Work required. Pick out and copy every line of the material below that contains the word "Where". Match case exactly.

Exercise data.
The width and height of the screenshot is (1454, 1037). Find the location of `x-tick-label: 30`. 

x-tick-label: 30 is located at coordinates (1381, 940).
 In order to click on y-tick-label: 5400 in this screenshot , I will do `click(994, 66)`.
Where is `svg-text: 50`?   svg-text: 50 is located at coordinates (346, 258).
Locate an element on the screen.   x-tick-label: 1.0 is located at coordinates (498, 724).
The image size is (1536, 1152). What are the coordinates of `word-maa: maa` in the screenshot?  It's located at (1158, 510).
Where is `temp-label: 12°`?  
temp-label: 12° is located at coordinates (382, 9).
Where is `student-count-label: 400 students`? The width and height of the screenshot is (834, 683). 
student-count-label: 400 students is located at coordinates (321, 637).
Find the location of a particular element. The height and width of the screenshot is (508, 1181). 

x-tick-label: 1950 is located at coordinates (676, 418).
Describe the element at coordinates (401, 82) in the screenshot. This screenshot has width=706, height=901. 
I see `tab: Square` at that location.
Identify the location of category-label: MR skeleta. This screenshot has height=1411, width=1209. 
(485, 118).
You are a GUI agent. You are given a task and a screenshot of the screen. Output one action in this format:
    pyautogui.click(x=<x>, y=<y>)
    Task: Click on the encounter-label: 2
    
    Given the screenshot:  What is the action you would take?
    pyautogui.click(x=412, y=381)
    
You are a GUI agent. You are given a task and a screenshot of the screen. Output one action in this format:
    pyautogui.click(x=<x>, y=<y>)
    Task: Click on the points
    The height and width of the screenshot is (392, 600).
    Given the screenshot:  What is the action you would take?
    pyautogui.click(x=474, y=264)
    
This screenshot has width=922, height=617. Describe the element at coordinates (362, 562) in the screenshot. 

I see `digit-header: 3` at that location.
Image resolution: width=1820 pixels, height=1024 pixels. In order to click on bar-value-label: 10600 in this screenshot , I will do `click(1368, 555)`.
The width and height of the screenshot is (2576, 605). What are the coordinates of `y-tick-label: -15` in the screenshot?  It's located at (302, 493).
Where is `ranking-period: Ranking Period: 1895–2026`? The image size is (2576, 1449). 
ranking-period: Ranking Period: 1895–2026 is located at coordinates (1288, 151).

Result of the task.
Where is `svg-text: 50`?   svg-text: 50 is located at coordinates (346, 258).
Where is `temp-label: 12°`?  
Where is `student-count-label: 400 students`? The width and height of the screenshot is (834, 683). 
Where is `ranking-period: Ranking Period: 1895–2026`? The image size is (2576, 1449). 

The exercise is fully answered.